I was initially helped on doing a fuzzy match in a previous post
I would like to match two datasets based on arbitrary address fields relative to each other using R
credit to: @Ronak Shah, @r2evans, and @akrun for previous help
That was helpful and i got the fuzzy match I wanted based on these two datasets
structure(list(ID = 1:8, Address = c("Canal and Broadway", "55 water street room number 73",
"Mulberry street", "Front street and Fulton", "62nd street ",
"wythe street", "vanderbilt avenue", "South Beach avenue")), class = "data.frame", row.names = c(NA,
-8L))
and
structure(list(ID2 = 1:8, Address = c("Canal & Broadway", "Somewhere around 55 water street",
"Mulberry street", "Front street and close to Fulton", "south beach avenue",
"along wythe street on the southwest ", "vanderbilt ave", "62nd street"
)), class = "data.frame", row.names = c(NA, -8L))
running
fuzzyjoin::stringdist_left_join(df1, df2, by = 'Address', max_dist = 5)
gave me
structure(list(ID = 1:8, Address.x = c("Canal and Broadway",
"55 water street room number 73", "Mulberry street", "Front street and Fulton",
"62nd street ", "wythe street", "vanderbilt avenue", "South Beach avenue"
), ID2 = c(1L, NA, 3L, NA, 8L, 8L, 7L, 5L), Address.y = c("Canal & Broadway",
NA, "Mulberry street", NA, "62nd street", "62nd street", "vanderbilt ave",
"south beach avenue")), row.names = c(NA, -8L), class = "data.frame")
The match did as good as it can and I accept that. What i want to do next is match df1_new and df2_new
df1
structure(list(ID = 1:8, Address = c("Canal and Broadway", "55 water street room number 73",
"Mulberry street", "Front street and Fulton", "62nd street ",
"wythe street", "vanderbilt avenue", "South Beach avenue"), Age = c(32L,
33L, 37L, 39L, 38L, 50L, 60L, 42L), Name = c("John ", "Adam",
"Alan", "Greg", "Phil", "Anthony", "Mike", "Mark")), class = "data.frame", row.names = c(NA,
-8L))
and df 2
structure(list(ID2 = 1:8, Address = c("Canal & Broadway", "Somewhere around 55 water street",
"Mulberry street", "Front street and close to Fulton", "south beach avenue",
"along wythe street on the southwest ", "vanderbilt ave", "62nd street"
), Age = c(32L, 33L, 37L, 39L, 42L, 50L, 60L, 35L), Name = c("John",
"Adam", "Ryan", "Greg", "Mark", "Anthony", "Mike", "Phil")), class = "data.frame", row.names = c(NA,-8L))
Normally I would run
df3<-df1 %>% left_join(df2, by=c("Address","Age","Name")
However Address variable needs to go through a fuzzy match while the others can go through standard.

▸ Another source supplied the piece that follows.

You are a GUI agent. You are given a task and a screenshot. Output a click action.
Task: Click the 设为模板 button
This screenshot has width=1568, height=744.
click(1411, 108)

I expect to put the left_join and fuzzyjoin::stringdist_left_join function together
ID Address.x D2 Address.y Age Name
1 Canal and Broadway 1 Canal & Broadway 32 John
2 55 water street room number 73
3 Mulberry street
4 Front street and Fulton
5 62nd street 8 62nd street
6 wythe street
7 vanderbilt avenue 7 vanderbilt ave 60 Mike
8 South Beach avenue 5 south beach avenue 42 Mark
Note that though 62nd street and Mulberry street matched on fuzzy match they did not have the same corresponding Age and Name.